WRITTEN TASK:
Print the lines below word for word, starting at the line with "Варіатори (121, 106)" and running through the last line, both ends included.

Target position records:
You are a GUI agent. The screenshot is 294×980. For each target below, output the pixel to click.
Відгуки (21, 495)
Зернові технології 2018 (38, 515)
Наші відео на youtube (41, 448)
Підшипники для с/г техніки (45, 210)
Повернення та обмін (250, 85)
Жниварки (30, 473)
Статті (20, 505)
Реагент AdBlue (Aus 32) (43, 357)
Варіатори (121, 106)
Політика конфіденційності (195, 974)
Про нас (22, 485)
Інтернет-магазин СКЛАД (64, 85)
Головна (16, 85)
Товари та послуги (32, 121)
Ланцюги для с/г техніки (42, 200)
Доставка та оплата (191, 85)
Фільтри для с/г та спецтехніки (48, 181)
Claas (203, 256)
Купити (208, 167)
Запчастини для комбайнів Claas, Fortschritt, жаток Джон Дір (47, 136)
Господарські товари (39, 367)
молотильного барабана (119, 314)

FINAL ANSWER:
Варіатори (121, 106)
Політика конфіденційності (195, 974)
Про нас (22, 485)
Інтернет-магазин СКЛАД (64, 85)
Головна (16, 85)
Товари та послуги (32, 121)
Ланцюги для с/г техніки (42, 200)
Доставка та оплата (191, 85)
Фільтри для с/г та спецтехніки (48, 181)
Claas (203, 256)
Купити (208, 167)
Запчастини для комбайнів Claas, Fortschritt, жаток Джон Дір (47, 136)
Господарські товари (39, 367)
молотильного барабана (119, 314)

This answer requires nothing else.